[[ EXERCISE INPUT, beginning ]]

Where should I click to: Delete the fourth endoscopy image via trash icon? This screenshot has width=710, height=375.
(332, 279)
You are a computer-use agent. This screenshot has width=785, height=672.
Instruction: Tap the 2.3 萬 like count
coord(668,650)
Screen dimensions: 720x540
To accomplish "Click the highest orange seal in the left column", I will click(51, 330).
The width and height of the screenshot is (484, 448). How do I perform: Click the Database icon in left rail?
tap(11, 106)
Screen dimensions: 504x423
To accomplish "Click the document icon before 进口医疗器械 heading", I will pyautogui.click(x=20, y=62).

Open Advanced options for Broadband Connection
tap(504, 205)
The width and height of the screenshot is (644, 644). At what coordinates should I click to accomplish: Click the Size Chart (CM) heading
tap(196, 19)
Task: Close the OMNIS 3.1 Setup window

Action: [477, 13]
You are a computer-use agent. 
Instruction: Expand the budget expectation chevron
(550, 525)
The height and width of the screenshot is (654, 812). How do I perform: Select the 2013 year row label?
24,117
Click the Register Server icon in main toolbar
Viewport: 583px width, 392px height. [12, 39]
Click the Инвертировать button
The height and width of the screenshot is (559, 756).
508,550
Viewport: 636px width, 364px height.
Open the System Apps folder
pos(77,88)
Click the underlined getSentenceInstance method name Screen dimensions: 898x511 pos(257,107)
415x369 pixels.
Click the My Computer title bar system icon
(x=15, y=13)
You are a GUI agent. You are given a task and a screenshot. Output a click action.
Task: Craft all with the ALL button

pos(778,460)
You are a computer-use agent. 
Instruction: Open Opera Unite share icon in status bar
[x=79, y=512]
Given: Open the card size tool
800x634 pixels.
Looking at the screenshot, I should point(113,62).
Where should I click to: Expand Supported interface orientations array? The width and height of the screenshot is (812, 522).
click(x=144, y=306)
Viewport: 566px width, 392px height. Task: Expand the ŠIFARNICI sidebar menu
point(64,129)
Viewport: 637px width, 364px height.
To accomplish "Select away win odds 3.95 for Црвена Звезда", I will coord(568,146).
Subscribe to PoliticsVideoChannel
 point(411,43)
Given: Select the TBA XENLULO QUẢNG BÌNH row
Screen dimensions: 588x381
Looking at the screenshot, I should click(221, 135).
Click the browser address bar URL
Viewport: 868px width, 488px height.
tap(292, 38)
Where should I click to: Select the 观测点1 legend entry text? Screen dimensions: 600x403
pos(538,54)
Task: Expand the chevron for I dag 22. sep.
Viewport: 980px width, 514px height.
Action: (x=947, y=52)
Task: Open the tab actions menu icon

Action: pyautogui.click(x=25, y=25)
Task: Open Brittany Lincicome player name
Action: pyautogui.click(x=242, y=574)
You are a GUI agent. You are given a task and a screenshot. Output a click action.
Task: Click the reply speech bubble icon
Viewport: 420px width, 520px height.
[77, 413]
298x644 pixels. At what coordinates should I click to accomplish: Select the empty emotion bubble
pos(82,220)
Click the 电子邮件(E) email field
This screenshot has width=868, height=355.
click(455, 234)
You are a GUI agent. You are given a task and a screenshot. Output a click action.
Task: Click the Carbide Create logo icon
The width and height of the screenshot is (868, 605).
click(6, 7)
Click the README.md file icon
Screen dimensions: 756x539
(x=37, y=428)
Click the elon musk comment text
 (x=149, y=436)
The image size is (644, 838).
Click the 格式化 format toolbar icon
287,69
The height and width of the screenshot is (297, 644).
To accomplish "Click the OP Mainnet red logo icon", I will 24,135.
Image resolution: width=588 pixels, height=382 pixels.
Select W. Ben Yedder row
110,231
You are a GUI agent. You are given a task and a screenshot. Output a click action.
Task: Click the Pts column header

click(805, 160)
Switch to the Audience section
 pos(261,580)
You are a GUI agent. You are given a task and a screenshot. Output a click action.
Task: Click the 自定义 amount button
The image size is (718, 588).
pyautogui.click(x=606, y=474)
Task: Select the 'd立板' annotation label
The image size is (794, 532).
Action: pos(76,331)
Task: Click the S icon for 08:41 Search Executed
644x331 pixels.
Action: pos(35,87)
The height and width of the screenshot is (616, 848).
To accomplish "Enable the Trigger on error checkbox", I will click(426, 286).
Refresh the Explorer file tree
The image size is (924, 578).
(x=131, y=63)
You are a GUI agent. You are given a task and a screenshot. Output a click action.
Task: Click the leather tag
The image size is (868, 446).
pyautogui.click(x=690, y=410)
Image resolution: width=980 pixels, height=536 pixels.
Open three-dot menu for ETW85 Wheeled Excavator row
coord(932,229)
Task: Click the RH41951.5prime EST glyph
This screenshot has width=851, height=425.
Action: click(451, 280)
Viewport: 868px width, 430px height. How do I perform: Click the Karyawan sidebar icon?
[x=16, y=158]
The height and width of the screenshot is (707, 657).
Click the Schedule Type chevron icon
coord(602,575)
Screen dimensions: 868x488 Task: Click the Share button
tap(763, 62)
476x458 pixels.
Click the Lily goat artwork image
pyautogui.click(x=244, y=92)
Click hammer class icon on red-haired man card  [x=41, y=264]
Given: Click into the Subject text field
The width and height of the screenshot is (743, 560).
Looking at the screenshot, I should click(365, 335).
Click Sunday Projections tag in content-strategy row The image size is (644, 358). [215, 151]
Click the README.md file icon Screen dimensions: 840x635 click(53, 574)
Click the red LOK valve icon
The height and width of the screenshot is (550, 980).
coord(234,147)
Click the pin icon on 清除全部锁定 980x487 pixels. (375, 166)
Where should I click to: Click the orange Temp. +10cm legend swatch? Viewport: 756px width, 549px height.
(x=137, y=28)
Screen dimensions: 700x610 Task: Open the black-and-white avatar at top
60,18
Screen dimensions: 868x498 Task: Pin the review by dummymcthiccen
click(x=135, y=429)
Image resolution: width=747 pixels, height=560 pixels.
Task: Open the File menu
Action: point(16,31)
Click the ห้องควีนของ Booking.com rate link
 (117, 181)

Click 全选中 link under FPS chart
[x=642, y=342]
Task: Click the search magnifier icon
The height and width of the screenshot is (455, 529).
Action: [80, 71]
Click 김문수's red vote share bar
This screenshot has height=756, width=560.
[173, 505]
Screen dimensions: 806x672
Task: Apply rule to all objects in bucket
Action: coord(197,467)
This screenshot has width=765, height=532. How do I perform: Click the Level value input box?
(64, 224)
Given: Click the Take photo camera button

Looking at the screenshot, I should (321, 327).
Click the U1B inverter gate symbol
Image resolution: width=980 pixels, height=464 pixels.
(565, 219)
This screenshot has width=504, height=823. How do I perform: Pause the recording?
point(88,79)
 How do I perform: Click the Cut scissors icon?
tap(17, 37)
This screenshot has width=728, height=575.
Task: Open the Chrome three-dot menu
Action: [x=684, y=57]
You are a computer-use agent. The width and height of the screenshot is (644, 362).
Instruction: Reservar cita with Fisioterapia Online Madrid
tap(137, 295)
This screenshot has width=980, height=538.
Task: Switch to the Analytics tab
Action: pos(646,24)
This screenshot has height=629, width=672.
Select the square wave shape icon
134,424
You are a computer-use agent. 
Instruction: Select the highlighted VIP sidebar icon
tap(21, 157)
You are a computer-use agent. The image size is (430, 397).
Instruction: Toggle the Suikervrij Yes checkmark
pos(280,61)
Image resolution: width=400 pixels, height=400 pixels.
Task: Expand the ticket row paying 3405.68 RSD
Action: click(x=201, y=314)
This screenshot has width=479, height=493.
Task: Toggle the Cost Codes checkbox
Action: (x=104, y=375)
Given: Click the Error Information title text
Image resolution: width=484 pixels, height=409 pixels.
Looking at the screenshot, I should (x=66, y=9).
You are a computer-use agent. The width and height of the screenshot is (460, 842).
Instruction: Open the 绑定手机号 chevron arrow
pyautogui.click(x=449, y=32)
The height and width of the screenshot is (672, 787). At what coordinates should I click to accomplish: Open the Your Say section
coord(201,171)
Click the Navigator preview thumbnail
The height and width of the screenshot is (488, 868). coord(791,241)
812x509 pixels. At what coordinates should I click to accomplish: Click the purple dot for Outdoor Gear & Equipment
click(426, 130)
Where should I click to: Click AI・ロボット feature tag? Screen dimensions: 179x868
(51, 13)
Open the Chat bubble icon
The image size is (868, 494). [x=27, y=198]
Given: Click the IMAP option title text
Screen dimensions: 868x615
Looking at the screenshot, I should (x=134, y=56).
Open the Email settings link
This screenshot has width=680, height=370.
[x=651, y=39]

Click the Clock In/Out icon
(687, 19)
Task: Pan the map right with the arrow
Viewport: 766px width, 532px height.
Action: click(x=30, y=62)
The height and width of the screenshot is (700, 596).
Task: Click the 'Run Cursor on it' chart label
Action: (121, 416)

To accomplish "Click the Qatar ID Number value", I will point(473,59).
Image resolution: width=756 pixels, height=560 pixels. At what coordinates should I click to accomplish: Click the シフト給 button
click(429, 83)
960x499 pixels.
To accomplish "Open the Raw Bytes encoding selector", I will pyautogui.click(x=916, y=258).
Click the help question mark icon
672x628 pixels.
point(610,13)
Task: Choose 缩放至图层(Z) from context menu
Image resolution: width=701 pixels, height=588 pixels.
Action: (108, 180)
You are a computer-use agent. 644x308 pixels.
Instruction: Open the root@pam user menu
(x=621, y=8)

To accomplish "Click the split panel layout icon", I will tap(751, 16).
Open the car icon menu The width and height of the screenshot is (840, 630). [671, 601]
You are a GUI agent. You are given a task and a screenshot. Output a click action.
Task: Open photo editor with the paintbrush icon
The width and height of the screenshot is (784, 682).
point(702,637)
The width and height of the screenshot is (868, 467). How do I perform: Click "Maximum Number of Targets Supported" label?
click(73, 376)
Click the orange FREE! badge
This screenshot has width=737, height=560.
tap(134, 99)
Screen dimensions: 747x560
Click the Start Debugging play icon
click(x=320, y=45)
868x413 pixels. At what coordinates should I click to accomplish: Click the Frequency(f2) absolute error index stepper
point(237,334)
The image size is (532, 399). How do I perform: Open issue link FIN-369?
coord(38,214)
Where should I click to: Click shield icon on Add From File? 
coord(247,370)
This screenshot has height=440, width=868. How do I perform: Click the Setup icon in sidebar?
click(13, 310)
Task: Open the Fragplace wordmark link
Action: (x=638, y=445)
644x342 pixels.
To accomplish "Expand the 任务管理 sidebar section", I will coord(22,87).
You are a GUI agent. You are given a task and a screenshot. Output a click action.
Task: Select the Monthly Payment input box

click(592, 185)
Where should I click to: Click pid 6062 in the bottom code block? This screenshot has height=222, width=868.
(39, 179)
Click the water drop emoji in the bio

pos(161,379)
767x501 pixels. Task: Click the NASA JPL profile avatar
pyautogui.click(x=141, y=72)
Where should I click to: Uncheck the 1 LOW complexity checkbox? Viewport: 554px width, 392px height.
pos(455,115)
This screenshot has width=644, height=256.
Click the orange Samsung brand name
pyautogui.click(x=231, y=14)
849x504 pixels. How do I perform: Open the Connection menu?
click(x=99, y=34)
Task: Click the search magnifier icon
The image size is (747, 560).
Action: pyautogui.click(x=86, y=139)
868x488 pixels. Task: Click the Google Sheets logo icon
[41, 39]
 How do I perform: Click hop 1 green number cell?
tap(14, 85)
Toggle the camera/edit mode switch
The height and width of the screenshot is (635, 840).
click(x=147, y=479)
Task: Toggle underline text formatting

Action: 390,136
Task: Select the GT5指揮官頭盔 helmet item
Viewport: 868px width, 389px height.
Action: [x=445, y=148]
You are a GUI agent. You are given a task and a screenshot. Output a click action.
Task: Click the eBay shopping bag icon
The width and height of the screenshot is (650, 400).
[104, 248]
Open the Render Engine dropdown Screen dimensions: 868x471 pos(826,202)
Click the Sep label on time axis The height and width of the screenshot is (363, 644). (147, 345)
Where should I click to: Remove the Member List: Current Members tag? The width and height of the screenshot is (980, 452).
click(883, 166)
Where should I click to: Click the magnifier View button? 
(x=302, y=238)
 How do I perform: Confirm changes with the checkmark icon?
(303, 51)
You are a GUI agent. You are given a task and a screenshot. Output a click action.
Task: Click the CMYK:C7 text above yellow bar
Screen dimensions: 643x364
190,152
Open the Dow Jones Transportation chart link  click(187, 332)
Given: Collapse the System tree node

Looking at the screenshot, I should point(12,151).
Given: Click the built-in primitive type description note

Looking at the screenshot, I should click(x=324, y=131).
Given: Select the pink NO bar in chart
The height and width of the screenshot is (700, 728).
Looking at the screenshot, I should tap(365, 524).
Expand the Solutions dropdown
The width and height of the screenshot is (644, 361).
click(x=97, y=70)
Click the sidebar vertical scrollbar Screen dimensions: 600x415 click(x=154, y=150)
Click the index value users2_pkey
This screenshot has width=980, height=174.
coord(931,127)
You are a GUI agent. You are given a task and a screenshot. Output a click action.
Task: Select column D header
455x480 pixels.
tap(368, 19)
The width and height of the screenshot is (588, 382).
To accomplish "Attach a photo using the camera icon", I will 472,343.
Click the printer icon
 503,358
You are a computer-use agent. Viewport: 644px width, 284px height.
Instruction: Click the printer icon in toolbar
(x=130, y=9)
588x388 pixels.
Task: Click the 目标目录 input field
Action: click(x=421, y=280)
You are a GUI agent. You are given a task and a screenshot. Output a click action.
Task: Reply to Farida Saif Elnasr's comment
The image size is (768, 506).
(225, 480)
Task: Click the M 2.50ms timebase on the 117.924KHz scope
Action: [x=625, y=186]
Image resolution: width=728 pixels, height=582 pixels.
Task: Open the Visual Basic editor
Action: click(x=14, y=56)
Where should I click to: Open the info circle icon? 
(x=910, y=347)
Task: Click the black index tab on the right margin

[[ EXERCISE INPUT, end ]]

**TASK ITEM**
Return every line of the material in which the word "card" is found.

**ANSWER TO THIS TASK**
Given: Open the card size tool
Click hammer class icon on red-haired man card  [x=41, y=264]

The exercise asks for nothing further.